Mr. Wood said that he is not affiliated with the Republican House Slate Committee and noted that he "didn't prepare the mailer." Mr. Wood did say that he received both postcards in the mail since he is a resident of District 29-B. Mr. Wood stated that he did agree in principle with the message on the postcards—that Bohanan is on record as voting to give illegal immigrants the same tuition rate as Maryland residents.

Mr. Wood stated he believes that giving the reduced tuition rate to illegal immigrants would deprive Maryland citizens—who are otherwise qualified to attend—a seat in a state college. "There are a limited number of seats available," said Wood. "Every illegal immigrant that fills one of those seats is potentially one citizen that is deprived of a seat."

In the end, all three versions of this bill have died. The only version to reach the Governor's desk was the 2003 SB520 which Bohanan opposed. The Governor ultimately vetoed the bill. The other bills were killed in the Senate.

"You deserve to know the truth about my record," said Bohanan. "Maybe my endorsement of the Governor might have kept this kind of nasty campaign mailing from being done".

The Tactics employed in the postcards are known as "wedge" issues. The tactic involves accusing one's opponent of being for or against an emotionally charged issue. It is designed to motivate voters who are sensitive to the wedge issue to go to the polls and vote when they otherwise may have avoided the election due to lack of interest.

Civil rights for homosexuals and legalization of abortion are two classic wedge issues. As a hypothetical example, Democrats might claim that the Republicans are going to vote to completely outlaw abortions to motivate liberal voters to go to the polls. Conversely, Republicans might claim that Democrats are trying to legalize marriage for homosexuals to motivate conservative voters to vote. Once these voters are at the poll to vote on the wedge issue, they are also likely to vote the party line. Thus the goal of introducing the wedge issue has been realized.

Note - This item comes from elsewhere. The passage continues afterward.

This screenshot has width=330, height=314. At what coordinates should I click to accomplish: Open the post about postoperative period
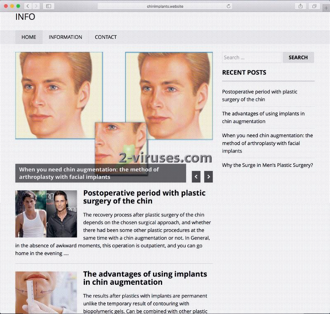click(x=144, y=197)
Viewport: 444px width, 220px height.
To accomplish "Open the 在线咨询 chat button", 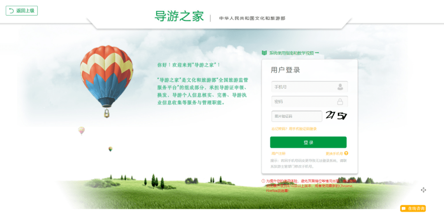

In regards to illegal immigration, most critics agree that neither party has made any serious effort to discuss and resolve the illegal immigration issue. There are already several laws on the books that are not being enforced. It is currently illegal to employ immigrants who are not here legally. However, this law is rarely enforced. The net results are many and they are costly to the United States.

Illegally employing illegal immigrants at low wages floods the American labor market with cheap labor. Following the basic laws of supply and demand, the greater the supply of cheap labor, the less the demand and thus the lower the rates that all workers will be paid, including citizens. This also results in greater unemployment of American citizens. The financial burden of supporting the unemployed and for providing social services for low paid immigrants falls to the American taxpayer. The only ones who seem to benefit are the companies who are breaking the law and employing illegal immigrants.

Some critics argue that the solution is as simple as enforcing the current law against employing illegal immigrants. They suggest that if there is no work here for the immigrants, there would be little point in staying and new immigrants would have little motivation to come in the first place.